14 September 2025

What Relational Ontology Excludes: The Constitutive Limits of a Coherent Framework

Every ontology, if it is to remain coherent, must exclude certain kinds of moves. A theory that claims to accommodate everything ends up doing nothing in particular — or worse, collapses into contradiction. In relational ontology, the strength of the system lies not just in what it can do, but in what it must refuse in order to remain intelligible on its own terms.

This post outlines some of those exclusions — not as shortcomings, but as constitutive constraints. These exclusions enable the ontology to function as a coherent framework for construal.


Thinking Within One Ontology

Coherence, in this view, depends on thinking entirely within a single ontological frame. Relational ontology demands that we think from the inside — that we do not treat its primitives as optional or metaphorical, but as the conditions of possibility for being and meaning.

This means treating as foundational:

  • Being as relational, not substantial.

  • Construal as constitutive, not representational.

  • Systems as structured potentials, not aggregates of parts.

  • Actualisation as perspectival, not absolute.

To violate these commitments is not to stretch the theory — it is to exit it, and thus to dissolve its coherence.


1. What Relational Ontology Excludes

The following conceptual moves are incompatible with the ontology. They are not just difficult — they are excluded by its internal grammar.

a. Unconstrued phenomena

There is no phenomenon “prior to” or “outside of” construal. Every phenomenon is already cut — already perspectival. The idea of a raw, unmediated reality is incoherent within the model.

b. Entities independent of systems

There are no things that simply “are.” Everything that can be said to exist is an instance of a system — a selection from a field of structured potential. Substance metaphysics is excluded.
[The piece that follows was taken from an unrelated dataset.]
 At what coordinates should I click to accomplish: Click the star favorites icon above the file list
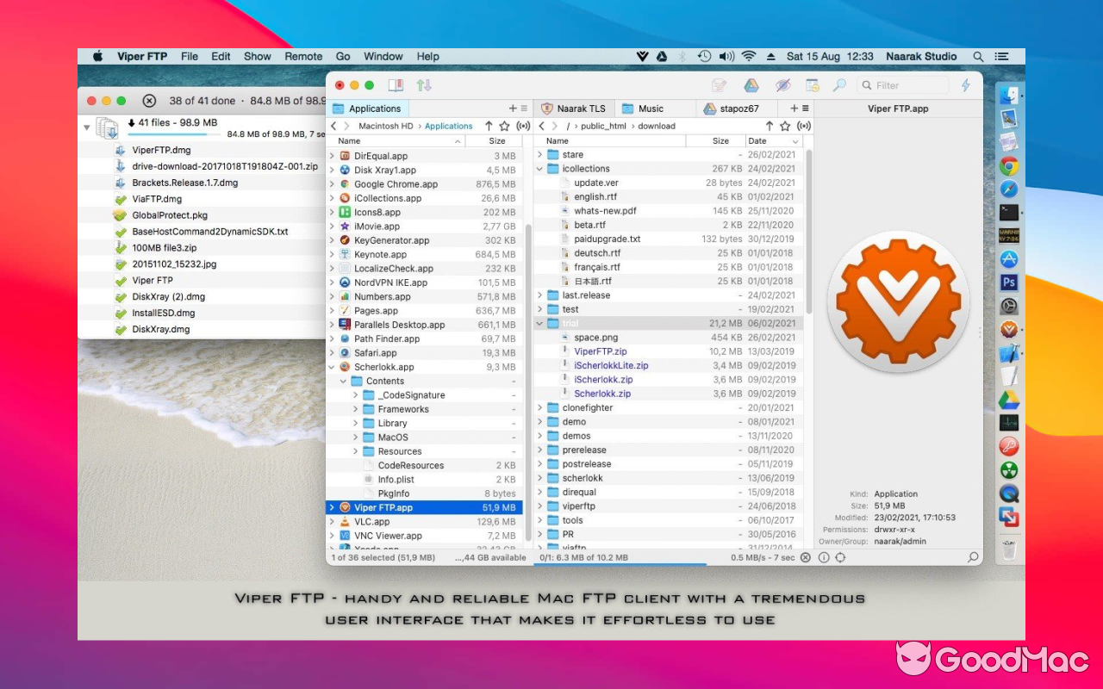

c. Essentialist categories

Categories such as “truth,” “mind,” or “world” cannot be treated as self-standing referents. They are actualised construals, and cannot be assumed as stable across systems.

d. Fixed boundaries or natural kinds

All individuation occurs through perspectival cuts. A “natural kind” that exists prior to construal is a contradiction in terms within this ontology.


2. What the Ontology Cannot Meaningfully Formulate

Some ideas cannot even be well-formed within relational ontology. They are structurally incoherent.

a. A ‘view from nowhere’

Because all construal is perspectival, there can be no view that is unpositioned, absolute, or unconstrained. There is no neutral observer.

b. Meta-languages that escape construal

Even metalanguage — including ontology itself — is cut from a field. There is no uncut language from which to describe all other systems.

c. Universals without systems

There are no context-free universals. What appears general must be systemically actualised. A universal without a system is meaningless.


3. What the Ontology Can Do, But Only with Care

Certain moves are possible, but only if carefully managed within the constraints of the model.

a. Self-reflexive theorising

The ontology can reflect on itself (as in the meta-ontology series), but only by recognising each statement as a cut — perspectival and situated. There is no omniscient summary.

b. Cross-ontological dialogue

Dialogues with other ontologies are possible, but they must acknowledge incommensurable commitments. No translation is innocent.

c. Re-description of other frameworks

Relational ontology can reconstrue other systems — but always from its own terms. The re-description is a cut, and not a neutral mapping.


4. Why Exclusion Matters

These exclusions are not arbitrary — they are constitutive constraints. They are what give the ontology:

  • Its integrity — preserving coherence across levels of construal.

  • Its clarity — by avoiding conceptual slippage and collapse.

  • Its power — by maintaining disciplined boundaries that allow generative complexity to emerge.

Constraint, here, is not limitation — it is grammar. It is what makes coherent thought possible.


Conclusion: Coherence by Design

Relational ontology excludes what would otherwise unravel it. It does not aim to accommodate all metaphysical intuitions, nor to serve as a universal language. It offers, instead, a precise and self-consistent framework for understanding reality as construed, actualised, and systemically constrained.

This is not a narrowing — it is a commitment to rigour, intelligibility, and responsibility in thought.

To think within a coherent ontology is to accept its exclusions as the price — and the condition — of meaning.